It oughtn’t be that tricky to get something to converge (useful results is different). Always (always) start small, with low learning rates, and embrace tweaking the LR (to try and find a sweetish spot between not-converging and converging-but-too-slowly) as part of the model design. Be wary of making the network bigger, unless you’re sure you have enough training data to absorb the extra complexity (and can live with the extra computation).
I think UMAP’s had it since Alpha 07.
No, it shouldn’t screw up convergence in and of itself: if the whole range of your feature is huge, then that might give odd results, but in general points outside -1:1 are fine (consider that the network is learning weights to apply to the inputs anyway, so these weights can just get smaller, within reason).

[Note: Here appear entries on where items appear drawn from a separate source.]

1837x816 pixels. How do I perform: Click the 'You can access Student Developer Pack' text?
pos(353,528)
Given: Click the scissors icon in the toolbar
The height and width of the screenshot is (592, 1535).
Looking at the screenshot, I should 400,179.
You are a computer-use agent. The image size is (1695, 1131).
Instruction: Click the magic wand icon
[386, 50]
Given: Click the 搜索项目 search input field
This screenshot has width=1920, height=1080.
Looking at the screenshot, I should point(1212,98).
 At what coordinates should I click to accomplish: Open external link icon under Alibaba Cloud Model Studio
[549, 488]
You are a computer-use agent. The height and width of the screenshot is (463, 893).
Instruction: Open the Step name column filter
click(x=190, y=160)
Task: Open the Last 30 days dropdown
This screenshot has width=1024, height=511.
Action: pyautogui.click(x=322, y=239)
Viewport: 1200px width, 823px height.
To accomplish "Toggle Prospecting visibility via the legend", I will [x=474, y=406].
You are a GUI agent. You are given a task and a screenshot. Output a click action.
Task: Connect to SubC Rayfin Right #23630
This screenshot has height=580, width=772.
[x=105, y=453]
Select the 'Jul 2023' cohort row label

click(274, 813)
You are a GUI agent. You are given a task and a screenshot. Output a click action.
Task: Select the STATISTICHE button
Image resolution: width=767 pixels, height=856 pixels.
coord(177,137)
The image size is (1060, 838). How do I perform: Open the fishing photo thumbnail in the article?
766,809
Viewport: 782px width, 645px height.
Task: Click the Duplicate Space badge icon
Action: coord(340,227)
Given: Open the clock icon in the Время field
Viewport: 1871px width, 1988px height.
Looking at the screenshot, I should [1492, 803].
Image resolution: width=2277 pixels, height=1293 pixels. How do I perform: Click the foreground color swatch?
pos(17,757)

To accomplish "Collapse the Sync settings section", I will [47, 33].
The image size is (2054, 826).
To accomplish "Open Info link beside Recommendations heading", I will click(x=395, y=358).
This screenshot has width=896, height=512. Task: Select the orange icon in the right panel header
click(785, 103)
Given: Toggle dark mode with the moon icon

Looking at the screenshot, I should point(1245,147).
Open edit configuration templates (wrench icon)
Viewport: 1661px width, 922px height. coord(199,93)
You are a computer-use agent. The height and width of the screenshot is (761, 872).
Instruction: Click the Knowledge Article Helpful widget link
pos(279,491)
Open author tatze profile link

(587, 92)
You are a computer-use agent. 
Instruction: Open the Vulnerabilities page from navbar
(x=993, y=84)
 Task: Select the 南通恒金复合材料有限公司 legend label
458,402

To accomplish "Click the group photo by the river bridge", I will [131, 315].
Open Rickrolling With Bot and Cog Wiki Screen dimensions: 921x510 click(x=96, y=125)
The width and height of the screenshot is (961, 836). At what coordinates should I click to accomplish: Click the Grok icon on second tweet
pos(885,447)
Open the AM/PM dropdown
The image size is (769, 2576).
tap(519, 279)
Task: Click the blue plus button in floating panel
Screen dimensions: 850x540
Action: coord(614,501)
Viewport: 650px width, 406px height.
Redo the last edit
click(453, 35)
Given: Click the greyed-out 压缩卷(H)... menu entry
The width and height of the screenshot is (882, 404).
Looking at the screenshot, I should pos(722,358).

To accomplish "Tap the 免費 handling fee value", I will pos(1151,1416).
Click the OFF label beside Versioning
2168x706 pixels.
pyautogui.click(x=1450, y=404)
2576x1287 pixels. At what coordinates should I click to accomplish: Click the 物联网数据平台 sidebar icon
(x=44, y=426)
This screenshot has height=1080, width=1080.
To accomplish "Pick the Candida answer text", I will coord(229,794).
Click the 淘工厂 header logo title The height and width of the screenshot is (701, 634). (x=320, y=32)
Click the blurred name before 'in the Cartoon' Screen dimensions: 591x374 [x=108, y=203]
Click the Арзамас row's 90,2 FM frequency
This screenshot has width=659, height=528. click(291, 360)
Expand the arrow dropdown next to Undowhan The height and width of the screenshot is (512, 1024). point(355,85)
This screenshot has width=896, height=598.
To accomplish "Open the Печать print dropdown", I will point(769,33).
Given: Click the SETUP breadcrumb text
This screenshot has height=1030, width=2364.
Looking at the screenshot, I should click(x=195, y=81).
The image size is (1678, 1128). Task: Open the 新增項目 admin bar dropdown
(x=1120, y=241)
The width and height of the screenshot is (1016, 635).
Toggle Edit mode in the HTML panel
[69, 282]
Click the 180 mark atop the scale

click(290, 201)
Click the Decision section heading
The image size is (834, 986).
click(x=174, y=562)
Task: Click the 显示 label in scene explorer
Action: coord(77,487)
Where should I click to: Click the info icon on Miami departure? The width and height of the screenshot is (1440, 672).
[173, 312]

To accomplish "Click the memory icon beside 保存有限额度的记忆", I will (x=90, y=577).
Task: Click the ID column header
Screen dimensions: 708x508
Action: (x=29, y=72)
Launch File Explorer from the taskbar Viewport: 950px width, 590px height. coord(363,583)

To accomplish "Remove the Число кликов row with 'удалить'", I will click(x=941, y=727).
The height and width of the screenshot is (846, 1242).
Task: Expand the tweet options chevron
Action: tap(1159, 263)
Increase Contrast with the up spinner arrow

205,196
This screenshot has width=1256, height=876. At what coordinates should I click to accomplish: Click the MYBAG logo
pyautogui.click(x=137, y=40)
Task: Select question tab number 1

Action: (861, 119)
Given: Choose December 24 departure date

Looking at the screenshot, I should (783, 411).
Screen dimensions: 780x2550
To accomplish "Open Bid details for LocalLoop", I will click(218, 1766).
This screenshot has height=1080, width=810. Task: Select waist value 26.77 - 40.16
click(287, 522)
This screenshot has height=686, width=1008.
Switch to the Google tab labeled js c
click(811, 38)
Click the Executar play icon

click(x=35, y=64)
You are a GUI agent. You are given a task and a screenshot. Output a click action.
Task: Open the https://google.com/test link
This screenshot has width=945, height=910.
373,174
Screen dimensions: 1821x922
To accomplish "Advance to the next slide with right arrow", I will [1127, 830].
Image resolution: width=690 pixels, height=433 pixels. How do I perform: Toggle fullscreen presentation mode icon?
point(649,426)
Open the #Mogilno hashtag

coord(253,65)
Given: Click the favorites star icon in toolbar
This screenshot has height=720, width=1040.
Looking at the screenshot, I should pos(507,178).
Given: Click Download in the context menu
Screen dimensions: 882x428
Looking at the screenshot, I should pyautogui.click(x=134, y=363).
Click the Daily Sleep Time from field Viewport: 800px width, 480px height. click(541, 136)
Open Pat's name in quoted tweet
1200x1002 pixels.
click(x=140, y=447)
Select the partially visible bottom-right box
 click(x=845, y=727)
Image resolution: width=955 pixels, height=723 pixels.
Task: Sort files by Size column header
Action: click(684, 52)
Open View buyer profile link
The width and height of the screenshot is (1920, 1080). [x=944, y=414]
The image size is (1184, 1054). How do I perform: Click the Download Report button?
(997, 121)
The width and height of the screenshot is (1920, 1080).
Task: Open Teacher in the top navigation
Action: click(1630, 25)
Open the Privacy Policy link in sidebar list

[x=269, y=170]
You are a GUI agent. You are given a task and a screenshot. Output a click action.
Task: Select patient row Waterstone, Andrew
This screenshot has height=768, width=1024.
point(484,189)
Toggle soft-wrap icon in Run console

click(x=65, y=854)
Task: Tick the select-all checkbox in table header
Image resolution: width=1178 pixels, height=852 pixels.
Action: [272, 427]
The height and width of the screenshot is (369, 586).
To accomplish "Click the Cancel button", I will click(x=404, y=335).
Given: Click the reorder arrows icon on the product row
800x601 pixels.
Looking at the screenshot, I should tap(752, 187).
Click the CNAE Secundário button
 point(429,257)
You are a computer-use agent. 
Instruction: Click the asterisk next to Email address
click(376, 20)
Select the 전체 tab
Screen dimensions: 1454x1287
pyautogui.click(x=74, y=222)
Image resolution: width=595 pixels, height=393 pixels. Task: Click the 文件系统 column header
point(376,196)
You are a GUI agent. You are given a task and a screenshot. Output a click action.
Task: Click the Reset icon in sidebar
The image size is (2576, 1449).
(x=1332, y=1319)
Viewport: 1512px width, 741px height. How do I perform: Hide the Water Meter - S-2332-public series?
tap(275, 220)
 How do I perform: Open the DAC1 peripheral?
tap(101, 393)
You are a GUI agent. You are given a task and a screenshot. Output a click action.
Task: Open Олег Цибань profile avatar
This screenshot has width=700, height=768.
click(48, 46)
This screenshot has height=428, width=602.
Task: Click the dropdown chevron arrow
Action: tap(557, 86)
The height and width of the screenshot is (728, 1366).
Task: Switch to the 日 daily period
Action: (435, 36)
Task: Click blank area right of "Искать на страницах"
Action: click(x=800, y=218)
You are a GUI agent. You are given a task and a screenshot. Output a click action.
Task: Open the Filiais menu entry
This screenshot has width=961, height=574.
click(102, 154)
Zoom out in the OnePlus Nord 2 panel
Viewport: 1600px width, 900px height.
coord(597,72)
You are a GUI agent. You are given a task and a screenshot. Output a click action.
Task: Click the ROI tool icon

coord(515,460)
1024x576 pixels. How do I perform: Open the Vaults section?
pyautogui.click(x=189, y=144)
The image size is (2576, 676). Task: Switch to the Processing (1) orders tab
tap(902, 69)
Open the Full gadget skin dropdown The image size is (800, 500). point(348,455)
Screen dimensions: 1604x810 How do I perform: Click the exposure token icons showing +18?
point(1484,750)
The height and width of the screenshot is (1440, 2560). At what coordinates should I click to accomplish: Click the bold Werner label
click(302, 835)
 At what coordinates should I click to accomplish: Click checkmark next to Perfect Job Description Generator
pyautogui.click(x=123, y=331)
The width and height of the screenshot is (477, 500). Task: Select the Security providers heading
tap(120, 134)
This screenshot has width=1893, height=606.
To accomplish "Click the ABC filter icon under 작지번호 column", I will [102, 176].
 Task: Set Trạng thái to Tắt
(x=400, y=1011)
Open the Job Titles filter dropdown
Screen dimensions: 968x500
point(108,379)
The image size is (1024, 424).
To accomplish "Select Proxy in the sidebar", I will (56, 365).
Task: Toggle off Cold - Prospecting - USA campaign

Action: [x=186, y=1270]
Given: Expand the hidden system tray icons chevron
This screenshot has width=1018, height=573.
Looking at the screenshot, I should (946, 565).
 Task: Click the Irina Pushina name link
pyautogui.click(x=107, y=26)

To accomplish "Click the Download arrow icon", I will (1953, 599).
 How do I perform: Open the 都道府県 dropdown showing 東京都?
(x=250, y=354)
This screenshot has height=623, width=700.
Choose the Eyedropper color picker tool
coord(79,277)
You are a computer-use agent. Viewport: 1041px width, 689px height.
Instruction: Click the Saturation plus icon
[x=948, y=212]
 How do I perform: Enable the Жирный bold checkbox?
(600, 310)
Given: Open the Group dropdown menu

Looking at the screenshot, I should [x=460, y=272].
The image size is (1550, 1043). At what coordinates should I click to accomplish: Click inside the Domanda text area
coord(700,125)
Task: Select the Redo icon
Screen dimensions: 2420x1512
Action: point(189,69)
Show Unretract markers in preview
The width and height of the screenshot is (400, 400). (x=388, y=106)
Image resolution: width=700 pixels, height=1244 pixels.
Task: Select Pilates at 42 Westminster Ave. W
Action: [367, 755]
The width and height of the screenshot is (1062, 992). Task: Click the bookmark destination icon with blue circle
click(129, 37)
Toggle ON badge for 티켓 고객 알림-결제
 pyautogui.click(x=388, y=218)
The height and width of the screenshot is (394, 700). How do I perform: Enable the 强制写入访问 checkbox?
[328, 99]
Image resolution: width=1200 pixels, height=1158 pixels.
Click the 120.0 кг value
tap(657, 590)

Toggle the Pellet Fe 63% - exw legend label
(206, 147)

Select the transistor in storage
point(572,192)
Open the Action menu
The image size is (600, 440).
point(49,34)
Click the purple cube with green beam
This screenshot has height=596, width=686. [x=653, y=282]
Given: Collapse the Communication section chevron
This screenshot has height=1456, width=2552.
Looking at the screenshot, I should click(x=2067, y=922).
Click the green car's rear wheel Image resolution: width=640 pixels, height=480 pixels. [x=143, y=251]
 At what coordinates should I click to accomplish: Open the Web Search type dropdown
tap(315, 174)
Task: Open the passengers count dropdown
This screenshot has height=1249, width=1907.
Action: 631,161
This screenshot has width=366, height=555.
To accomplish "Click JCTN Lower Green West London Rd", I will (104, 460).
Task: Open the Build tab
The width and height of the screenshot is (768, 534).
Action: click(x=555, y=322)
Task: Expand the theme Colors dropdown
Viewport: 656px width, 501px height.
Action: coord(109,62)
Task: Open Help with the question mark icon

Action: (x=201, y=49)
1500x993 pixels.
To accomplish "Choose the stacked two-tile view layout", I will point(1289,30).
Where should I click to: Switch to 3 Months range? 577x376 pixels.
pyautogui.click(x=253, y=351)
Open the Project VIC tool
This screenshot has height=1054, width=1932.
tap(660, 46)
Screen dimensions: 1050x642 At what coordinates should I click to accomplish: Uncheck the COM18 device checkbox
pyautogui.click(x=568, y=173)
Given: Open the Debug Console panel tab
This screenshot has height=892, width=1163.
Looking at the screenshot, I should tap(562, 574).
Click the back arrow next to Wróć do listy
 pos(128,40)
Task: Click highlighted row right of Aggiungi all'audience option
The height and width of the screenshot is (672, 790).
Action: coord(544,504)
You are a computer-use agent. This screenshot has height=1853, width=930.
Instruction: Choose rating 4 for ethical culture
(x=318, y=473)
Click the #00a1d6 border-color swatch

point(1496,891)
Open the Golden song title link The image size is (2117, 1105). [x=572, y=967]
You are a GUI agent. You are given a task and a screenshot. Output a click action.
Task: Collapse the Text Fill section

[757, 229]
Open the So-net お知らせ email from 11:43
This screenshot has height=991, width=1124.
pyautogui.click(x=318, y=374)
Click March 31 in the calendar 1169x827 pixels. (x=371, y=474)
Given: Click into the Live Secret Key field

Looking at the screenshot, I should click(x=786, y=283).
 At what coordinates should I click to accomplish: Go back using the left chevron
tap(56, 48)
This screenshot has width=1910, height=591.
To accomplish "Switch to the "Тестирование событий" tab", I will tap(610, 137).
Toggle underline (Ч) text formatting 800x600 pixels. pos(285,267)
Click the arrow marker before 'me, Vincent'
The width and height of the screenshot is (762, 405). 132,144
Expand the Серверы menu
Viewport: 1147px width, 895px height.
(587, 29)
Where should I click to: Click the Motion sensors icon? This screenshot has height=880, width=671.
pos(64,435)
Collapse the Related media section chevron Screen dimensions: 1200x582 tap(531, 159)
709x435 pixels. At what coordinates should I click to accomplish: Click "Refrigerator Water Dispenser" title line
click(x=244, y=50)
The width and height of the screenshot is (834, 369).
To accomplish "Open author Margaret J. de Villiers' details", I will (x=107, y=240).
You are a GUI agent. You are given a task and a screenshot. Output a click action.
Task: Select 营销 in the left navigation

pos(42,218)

It doesn’t screw up the KD tree either. The tree doesn’t really care about the range of data in absolute terms, but the euclidean distance it uses implicitly assumes that features are comparably scaled (euclidean distance = sqrt of sum of squared distances of each feature for the two points being compared).
I think some of this will partly be down to it being a new way of working (and there still being unsanded UX edges to the toolkit, natch): to a very large extent ‘programming’ with ML stuff is about data monkeying as much / more than it’s about models. I’ve certainly seen the argument put forward that it constitutes a completely different programming paradigm.